● **EXERCISE OBJECTIVE**:
Once the line containing "You are a GUI" is found in the data below, repeat it and every later line exactly, leaving the pictures out.
(AVAILABLE DATA begins)
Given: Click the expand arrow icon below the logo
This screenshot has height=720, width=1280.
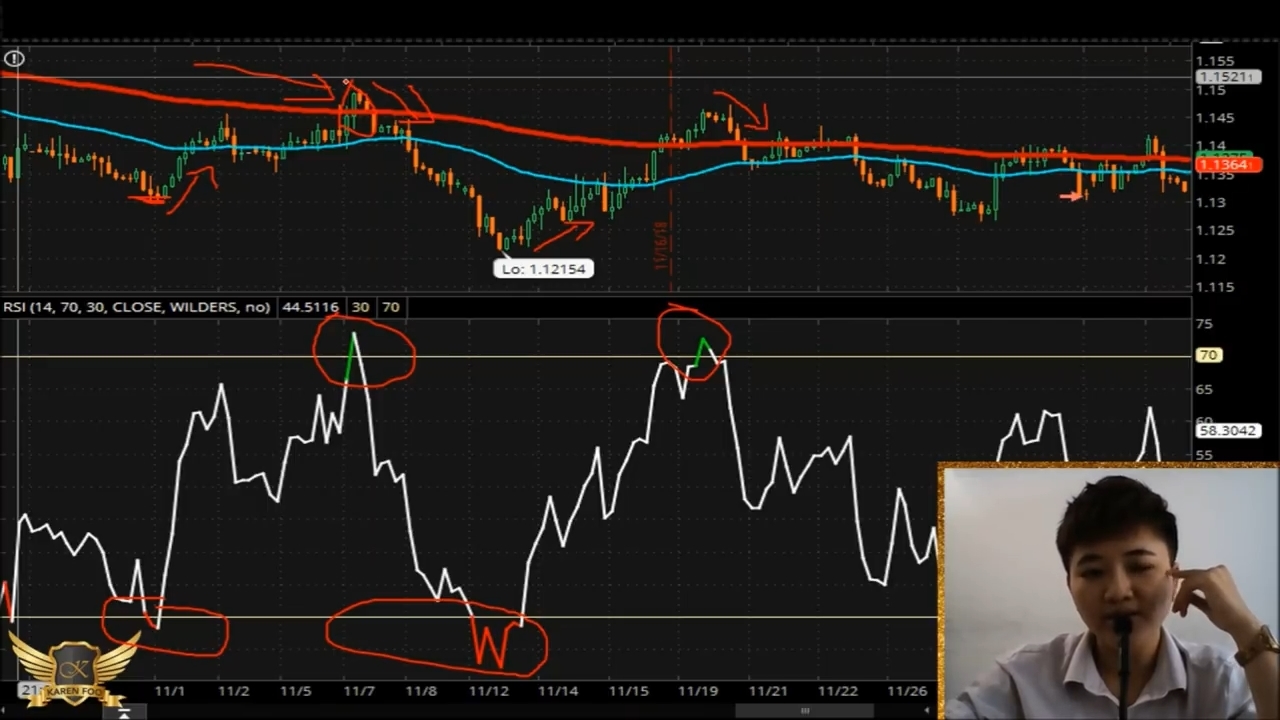Looking at the screenshot, I should tap(123, 712).
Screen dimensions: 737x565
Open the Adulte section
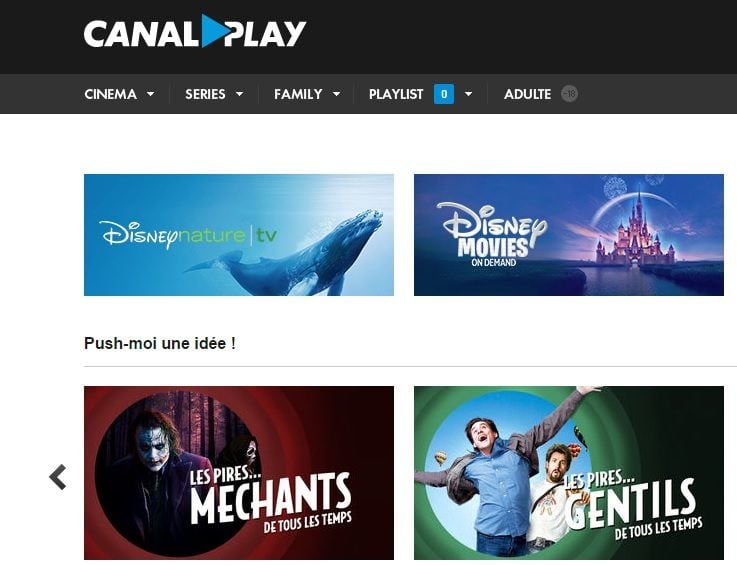pyautogui.click(x=527, y=94)
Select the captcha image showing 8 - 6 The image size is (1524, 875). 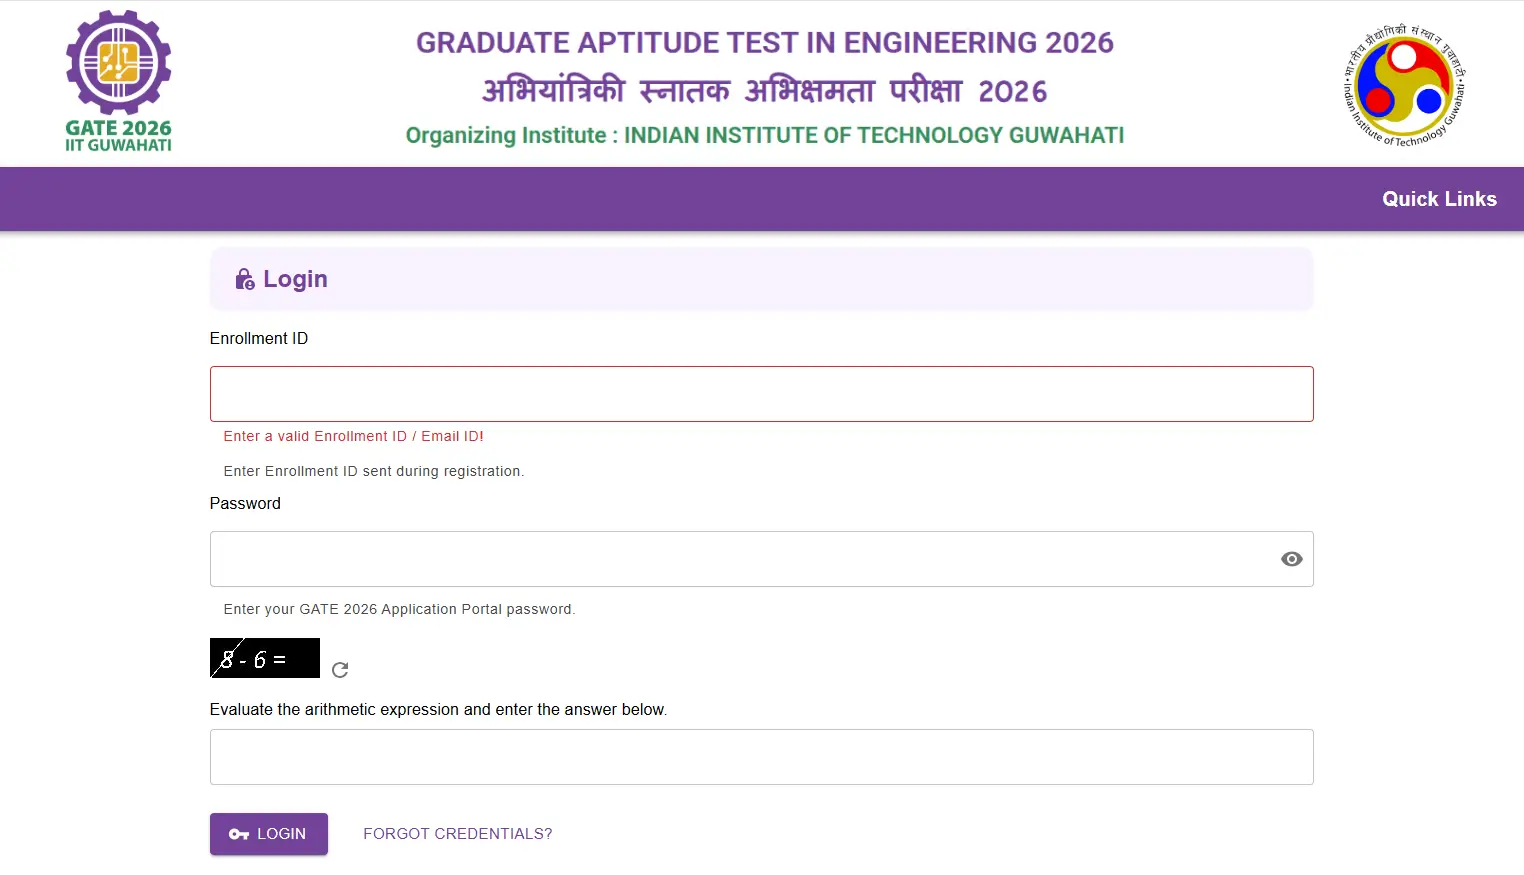pos(264,657)
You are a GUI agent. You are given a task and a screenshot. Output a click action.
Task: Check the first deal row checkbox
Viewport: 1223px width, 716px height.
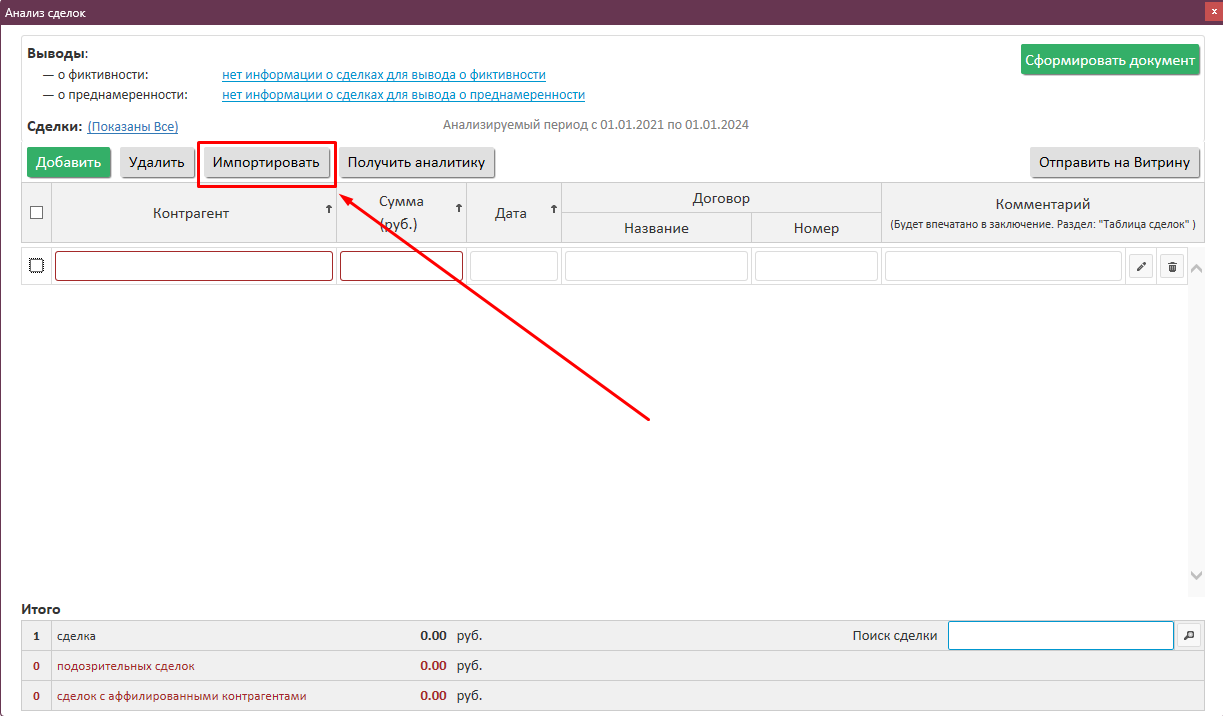(37, 265)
(AVAILABLE DATA ends)
● **OUTPUT FOR THIS EXERCISE**:
You are a GUI agent. You are given a task and a screenshot. Output a click action.
Task: Check the first deal row checkbox
Viewport: 1223px width, 716px height.
(37, 265)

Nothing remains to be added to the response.